Brown is now looking at further implications of the alarm pheromone, especially how it is affected by acid rain situations. Early studies have indicated that minnows in low pH situations (a result of acid rain) do not respond at all to the alarm pheromone, but those same minnows respond appropriately when the pH is raised to a normal level. This could be one reason acid rain is having such a detrimental effect on our ecosystems.

“Minnows and dace and darters and all of the fish that have this signal seem to be unable to respond to the presence of that signal in acid rain situations,” Brown says. When these fish do not respond to this chemical cue, the likelihood that they will die increases dramatically — something that affects the entire food chain. “It could have a considerable ecological impact,” he says.

Brown is conducting further study in the field, collecting fish from acidified lakes in the Adirondacks and testing their responses to the alarm pheromone. When his studies are complete, they could provide a valuable clue as to how fish are harmed by acid rain and how “dead” lakes evolve.

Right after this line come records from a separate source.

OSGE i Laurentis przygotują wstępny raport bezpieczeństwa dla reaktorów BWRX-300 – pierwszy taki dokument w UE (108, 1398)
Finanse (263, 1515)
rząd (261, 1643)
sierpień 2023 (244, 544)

Brown plans to continue his research in pinpointing the molecular structure of the alarm pheromone and to expand his studies into how other species of fish respond to the alarm pheromones. His findings have begun to attract attention in the fishing community, and the Washington State Fish and Wildlife Department plans to test his conditioning system for coho salmon in hatcheries. Improving the chances for juveniles could substantially increase the number of sport salmon catches in the state, now about a half million a year.

But the impact will go far beyond recreational fishermen. If Brown's conditioning system proves successful, we all could be eating more fish — and many of those fishing stories we hear could turn out to be a lot closer to the truth.